● **Supplied records**
=== Begin Enclosure ===
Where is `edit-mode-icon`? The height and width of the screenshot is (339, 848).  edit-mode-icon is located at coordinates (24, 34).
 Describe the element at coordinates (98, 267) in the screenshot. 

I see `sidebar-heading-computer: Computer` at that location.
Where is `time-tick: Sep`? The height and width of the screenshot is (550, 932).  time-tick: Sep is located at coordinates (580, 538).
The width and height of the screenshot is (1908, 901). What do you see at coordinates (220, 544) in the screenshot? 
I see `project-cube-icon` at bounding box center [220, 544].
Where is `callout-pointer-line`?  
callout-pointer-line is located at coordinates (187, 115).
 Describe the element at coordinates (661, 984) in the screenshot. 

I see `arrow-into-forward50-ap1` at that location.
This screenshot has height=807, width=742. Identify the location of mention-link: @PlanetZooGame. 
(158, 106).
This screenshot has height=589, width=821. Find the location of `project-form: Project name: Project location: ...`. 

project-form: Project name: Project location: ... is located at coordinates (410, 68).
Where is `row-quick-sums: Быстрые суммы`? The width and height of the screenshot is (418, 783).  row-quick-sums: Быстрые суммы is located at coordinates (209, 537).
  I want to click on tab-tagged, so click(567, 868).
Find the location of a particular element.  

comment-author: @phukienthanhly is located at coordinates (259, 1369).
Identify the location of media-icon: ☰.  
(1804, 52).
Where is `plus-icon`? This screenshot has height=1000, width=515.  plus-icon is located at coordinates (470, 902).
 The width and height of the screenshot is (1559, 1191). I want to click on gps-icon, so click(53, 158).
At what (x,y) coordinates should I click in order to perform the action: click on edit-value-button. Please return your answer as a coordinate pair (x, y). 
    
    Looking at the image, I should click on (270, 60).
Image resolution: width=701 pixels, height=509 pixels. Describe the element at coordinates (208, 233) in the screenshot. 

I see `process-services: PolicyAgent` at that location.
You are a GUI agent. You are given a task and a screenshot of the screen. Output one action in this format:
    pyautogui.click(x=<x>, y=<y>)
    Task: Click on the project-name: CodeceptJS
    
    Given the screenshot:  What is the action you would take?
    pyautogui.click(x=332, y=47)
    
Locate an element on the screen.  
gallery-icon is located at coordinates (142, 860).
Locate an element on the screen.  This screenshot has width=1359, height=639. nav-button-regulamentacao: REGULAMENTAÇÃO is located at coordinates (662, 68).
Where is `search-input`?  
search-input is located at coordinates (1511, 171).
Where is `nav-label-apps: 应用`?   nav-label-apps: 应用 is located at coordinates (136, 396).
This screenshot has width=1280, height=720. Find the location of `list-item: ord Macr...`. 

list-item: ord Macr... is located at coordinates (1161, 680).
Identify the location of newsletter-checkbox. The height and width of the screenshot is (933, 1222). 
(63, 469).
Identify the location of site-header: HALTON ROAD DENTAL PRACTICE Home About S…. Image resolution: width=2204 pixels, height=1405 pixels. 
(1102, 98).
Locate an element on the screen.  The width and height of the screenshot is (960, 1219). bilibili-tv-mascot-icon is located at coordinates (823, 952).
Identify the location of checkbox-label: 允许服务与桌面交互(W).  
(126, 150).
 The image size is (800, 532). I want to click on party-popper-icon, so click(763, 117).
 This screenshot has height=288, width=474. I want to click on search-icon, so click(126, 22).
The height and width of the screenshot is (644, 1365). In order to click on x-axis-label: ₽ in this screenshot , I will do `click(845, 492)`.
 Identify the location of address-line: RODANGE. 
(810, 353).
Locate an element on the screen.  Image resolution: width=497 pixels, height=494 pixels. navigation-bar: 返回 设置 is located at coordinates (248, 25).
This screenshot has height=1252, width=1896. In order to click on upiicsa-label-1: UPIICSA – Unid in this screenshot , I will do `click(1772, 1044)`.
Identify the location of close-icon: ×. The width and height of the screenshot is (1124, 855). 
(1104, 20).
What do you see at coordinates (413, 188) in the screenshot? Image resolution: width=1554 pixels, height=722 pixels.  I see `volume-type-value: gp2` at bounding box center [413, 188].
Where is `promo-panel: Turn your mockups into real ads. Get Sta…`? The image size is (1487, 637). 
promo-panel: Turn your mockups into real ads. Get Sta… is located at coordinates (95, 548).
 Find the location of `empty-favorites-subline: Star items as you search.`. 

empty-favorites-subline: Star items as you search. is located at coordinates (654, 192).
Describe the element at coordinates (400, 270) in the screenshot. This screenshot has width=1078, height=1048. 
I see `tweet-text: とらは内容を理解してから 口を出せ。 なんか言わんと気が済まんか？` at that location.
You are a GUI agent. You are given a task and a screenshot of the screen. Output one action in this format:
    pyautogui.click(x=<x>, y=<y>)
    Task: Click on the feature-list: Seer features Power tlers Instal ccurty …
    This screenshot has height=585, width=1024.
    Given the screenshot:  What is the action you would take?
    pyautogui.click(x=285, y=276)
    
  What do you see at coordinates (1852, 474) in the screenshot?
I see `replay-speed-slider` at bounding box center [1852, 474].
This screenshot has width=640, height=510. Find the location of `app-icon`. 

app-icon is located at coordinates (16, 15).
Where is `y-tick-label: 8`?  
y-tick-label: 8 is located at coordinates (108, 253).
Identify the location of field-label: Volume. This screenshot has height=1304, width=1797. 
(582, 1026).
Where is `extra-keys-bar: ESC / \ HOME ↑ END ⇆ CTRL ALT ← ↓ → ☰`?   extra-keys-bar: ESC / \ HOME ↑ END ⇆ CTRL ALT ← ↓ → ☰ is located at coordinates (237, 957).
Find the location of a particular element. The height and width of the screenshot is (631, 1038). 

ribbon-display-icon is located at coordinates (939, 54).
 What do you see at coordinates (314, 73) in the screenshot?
=== End Enclosure ===
● **About this exercise**
Reproduce every one of the records above verbatim, line for line, without changing any character.

● **Answer section**
Where is `edit-mode-icon`? The height and width of the screenshot is (339, 848).  edit-mode-icon is located at coordinates (24, 34).
 Describe the element at coordinates (98, 267) in the screenshot. 

I see `sidebar-heading-computer: Computer` at that location.
Where is `time-tick: Sep`? The height and width of the screenshot is (550, 932).  time-tick: Sep is located at coordinates (580, 538).
The width and height of the screenshot is (1908, 901). What do you see at coordinates (220, 544) in the screenshot? 
I see `project-cube-icon` at bounding box center [220, 544].
Where is `callout-pointer-line`?  
callout-pointer-line is located at coordinates (187, 115).
 Describe the element at coordinates (661, 984) in the screenshot. 

I see `arrow-into-forward50-ap1` at that location.
This screenshot has height=807, width=742. Identify the location of mention-link: @PlanetZooGame. 
(158, 106).
This screenshot has height=589, width=821. Find the location of `project-form: Project name: Project location: ...`. 

project-form: Project name: Project location: ... is located at coordinates (410, 68).
Where is `row-quick-sums: Быстрые суммы`? The width and height of the screenshot is (418, 783).  row-quick-sums: Быстрые суммы is located at coordinates (209, 537).
  I want to click on tab-tagged, so click(567, 868).
Find the location of a particular element.  

comment-author: @phukienthanhly is located at coordinates (259, 1369).
Identify the location of media-icon: ☰.  
(1804, 52).
Where is `plus-icon`? This screenshot has height=1000, width=515.  plus-icon is located at coordinates (470, 902).
 The width and height of the screenshot is (1559, 1191). I want to click on gps-icon, so click(53, 158).
At what (x,y) coordinates should I click in order to perform the action: click on edit-value-button. Please return your answer as a coordinate pair (x, y). 
    
    Looking at the image, I should click on (270, 60).
Image resolution: width=701 pixels, height=509 pixels. Describe the element at coordinates (208, 233) in the screenshot. 

I see `process-services: PolicyAgent` at that location.
You are a GUI agent. You are given a task and a screenshot of the screen. Output one action in this format:
    pyautogui.click(x=<x>, y=<y>)
    Task: Click on the project-name: CodeceptJS
    
    Given the screenshot:  What is the action you would take?
    pyautogui.click(x=332, y=47)
    
Locate an element on the screen.  
gallery-icon is located at coordinates (142, 860).
Locate an element on the screen.  This screenshot has width=1359, height=639. nav-button-regulamentacao: REGULAMENTAÇÃO is located at coordinates (662, 68).
Where is `search-input`?  
search-input is located at coordinates (1511, 171).
Where is `nav-label-apps: 应用`?   nav-label-apps: 应用 is located at coordinates (136, 396).
This screenshot has width=1280, height=720. Find the location of `list-item: ord Macr...`. 

list-item: ord Macr... is located at coordinates (1161, 680).
Identify the location of newsletter-checkbox. The height and width of the screenshot is (933, 1222). 
(63, 469).
Identify the location of site-header: HALTON ROAD DENTAL PRACTICE Home About S…. Image resolution: width=2204 pixels, height=1405 pixels. 
(1102, 98).
Locate an element on the screen.  The width and height of the screenshot is (960, 1219). bilibili-tv-mascot-icon is located at coordinates (823, 952).
Identify the location of checkbox-label: 允许服务与桌面交互(W).  
(126, 150).
 The image size is (800, 532). I want to click on party-popper-icon, so click(763, 117).
 This screenshot has height=288, width=474. I want to click on search-icon, so click(126, 22).
The height and width of the screenshot is (644, 1365). In order to click on x-axis-label: ₽ in this screenshot , I will do `click(845, 492)`.
 Identify the location of address-line: RODANGE. 
(810, 353).
Locate an element on the screen.  Image resolution: width=497 pixels, height=494 pixels. navigation-bar: 返回 设置 is located at coordinates (248, 25).
This screenshot has height=1252, width=1896. In order to click on upiicsa-label-1: UPIICSA – Unid in this screenshot , I will do `click(1772, 1044)`.
Identify the location of close-icon: ×. The width and height of the screenshot is (1124, 855). 
(1104, 20).
What do you see at coordinates (413, 188) in the screenshot? Image resolution: width=1554 pixels, height=722 pixels.  I see `volume-type-value: gp2` at bounding box center [413, 188].
Where is `promo-panel: Turn your mockups into real ads. Get Sta…`? The image size is (1487, 637). 
promo-panel: Turn your mockups into real ads. Get Sta… is located at coordinates (95, 548).
 Find the location of `empty-favorites-subline: Star items as you search.`. 

empty-favorites-subline: Star items as you search. is located at coordinates (654, 192).
Describe the element at coordinates (400, 270) in the screenshot. This screenshot has width=1078, height=1048. 
I see `tweet-text: とらは内容を理解してから 口を出せ。 なんか言わんと気が済まんか？` at that location.
You are a GUI agent. You are given a task and a screenshot of the screen. Output one action in this format:
    pyautogui.click(x=<x>, y=<y>)
    Task: Click on the feature-list: Seer features Power tlers Instal ccurty …
    This screenshot has height=585, width=1024.
    Given the screenshot:  What is the action you would take?
    pyautogui.click(x=285, y=276)
    
  What do you see at coordinates (1852, 474) in the screenshot?
I see `replay-speed-slider` at bounding box center [1852, 474].
This screenshot has width=640, height=510. Find the location of `app-icon`. 

app-icon is located at coordinates (16, 15).
Where is `y-tick-label: 8`?  
y-tick-label: 8 is located at coordinates (108, 253).
Identify the location of field-label: Volume. This screenshot has height=1304, width=1797. 
(582, 1026).
Where is `extra-keys-bar: ESC / \ HOME ↑ END ⇆ CTRL ALT ← ↓ → ☰`?   extra-keys-bar: ESC / \ HOME ↑ END ⇆ CTRL ALT ← ↓ → ☰ is located at coordinates (237, 957).
Find the location of a particular element. The height and width of the screenshot is (631, 1038). 

ribbon-display-icon is located at coordinates (939, 54).
 What do you see at coordinates (314, 73) in the screenshot?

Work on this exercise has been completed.